Il D.Lgs. 10 ottobre 2022, n. 150, attuativo della c.d. riforma Cartabia, ha introdotto, tra le altre novità in tema di impugnazioni e processo, la disposizione del comma 1-ter all’interno dell’art. 581 c.p.p., con cui si è previsto che, con l’atto di impugnazione delle parti private e dei difensori, sia depositata, a pena d’inammissibilità, la dichiarazione o elezione di domicilio, ai fini della notificazione del decreto di citazione a giudizio in appello.
L’intenzione del legislatore, alla base della scelta di imporre tale onere alle parti private impugnanti, è evidentemente quella di ridurre la probabilità di celebrare giudizi di gravame nei confronti di soggetti non effettivamente a conoscenza della data dell’udienza, responsabilizzandole attraverso la richiesta di indicare un indirizzo effettivamente utile, dove ricevere le notificazioni concernenti i giudizi che le riguardino.
La Cassazione ha dovuto quindi chiarire se sia applicabile l’art. 581, comma 1-ter, c.p.p. allo statuto processuale dello stare in giudizio della parte civile.
La Suprema Corte ha ritenuto che, alla luce del citato quadro normativo, imporre alla parte civile – la quale abbia proposto appello depositandolo presso la cancelleria del giudice – l’obbligo di depositare, unitamente all’atto d’impugnazione, una dichiarazione o elezione di domicilio, equivarrebbe a proporre una lettura asistematica della disposizione innovatrice dell’art. 581, comma 1-ter, c.p.p., rispetto alla complessiva architettura processuale che regola lo stare in giudizio della parte civile, rappresentando, di fatto, un onere inutile, privo di qualsiasi giustificazione per chi intenda accedere alla tutela dei propri diritti attraverso l’impugnazione dinanzi a un giudice.

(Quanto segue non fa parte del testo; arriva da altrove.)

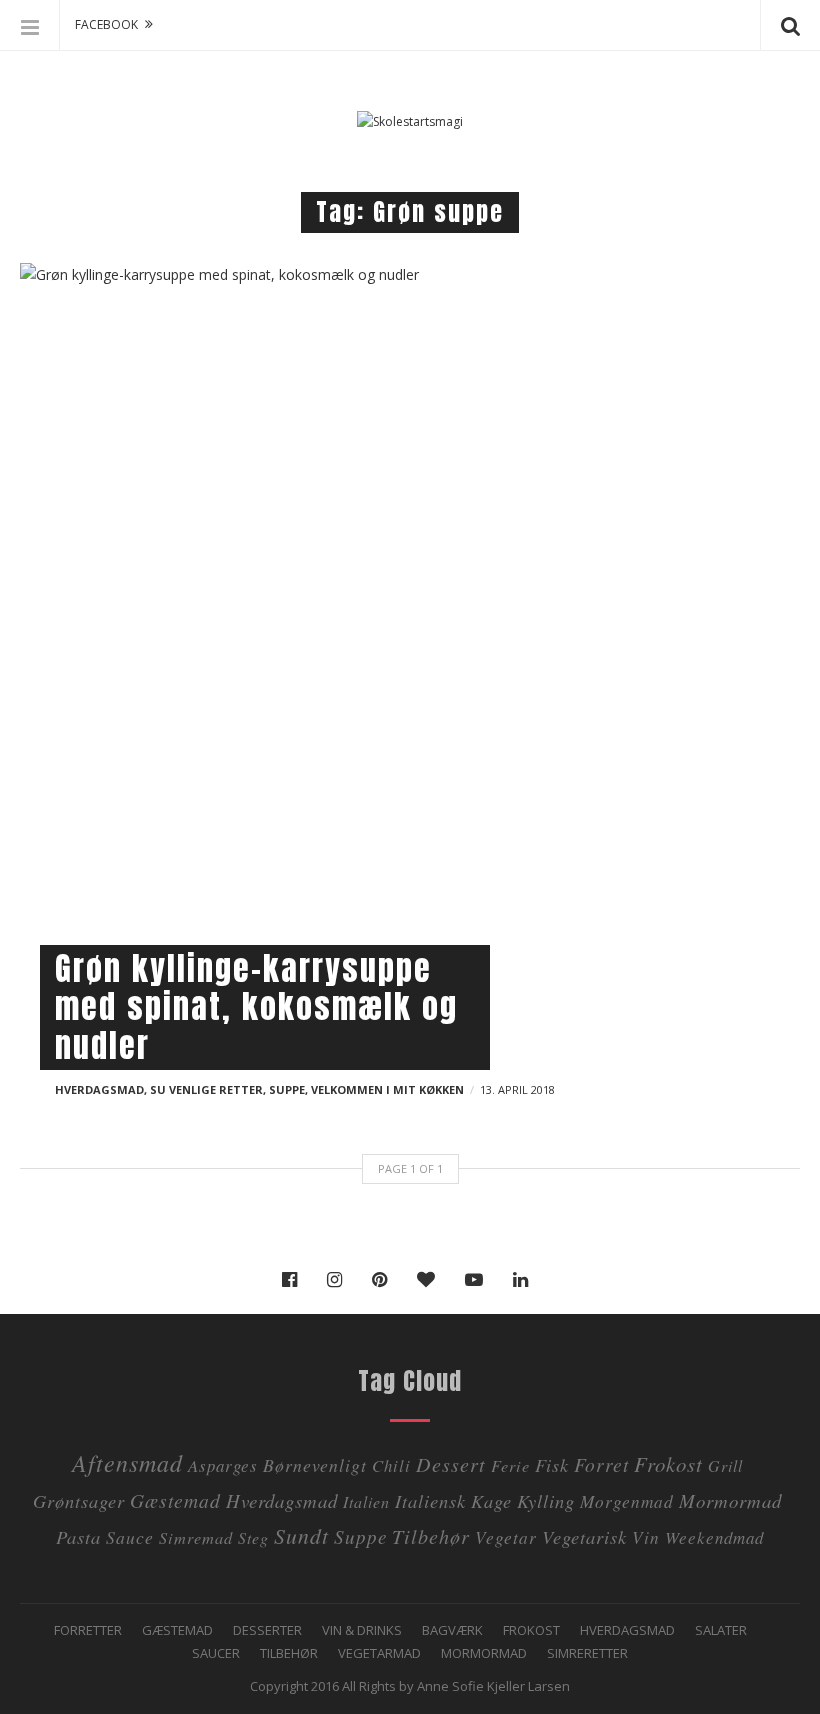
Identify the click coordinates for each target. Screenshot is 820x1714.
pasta (78, 1536)
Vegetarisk (584, 1536)
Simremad (196, 1537)
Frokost (668, 1464)
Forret (601, 1464)
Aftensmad (127, 1462)
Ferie (510, 1465)
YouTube (479, 1280)
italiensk (430, 1500)
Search (790, 25)
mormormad (730, 1500)
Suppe (287, 1089)
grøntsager (79, 1500)
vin (646, 1537)
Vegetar (506, 1537)
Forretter (88, 1630)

Non vi è dubbio, infatti, che l’indicazione letterale della disposizione prevista dall’art. 581, comma 1-ter, c.p.p. faccia riferimento alle “parti private”, senza alcuna ulteriore specificazione, quali destinatarie dell’obbligo – stabilito a pena di inammissibilità – di depositare dichiarazione o elezione di domicilio ai fini della notificazione del decreto di citazione in appello.
Tuttavia, ritiene la Cassazione che, nel novero di tali parti private, come sostenuto anche da alcune prime letture della dottrina, non possano rientrare la parte civile, il responsabile civile e il soggetto civilmente obbligato per la pena pecuniaria, dato che tali parti processuali, a norma dell’art. 100, comma 5, c.p.p., vedono il proprio domicilio “eletto” già prefissato normativamente, “per ogni effetto processuale”, presso il loro difensore.
E presso tale difensore deve essere eseguita anche la notificazione, a norma dell’art. 154, comma 4, c.p.p. Sarebbe, infatti, superfluo pretendere che la parte civile ribadisca un’elezione di domicilio presso il difensore munito di procura speciale, attraverso la mediazione del quale – soltanto – è autorizzata a stare in giudizio (in tema, cfr. Cass. pen., Sez. V, n. 33273 del 28/3/2017, F., CED Cass. 270472).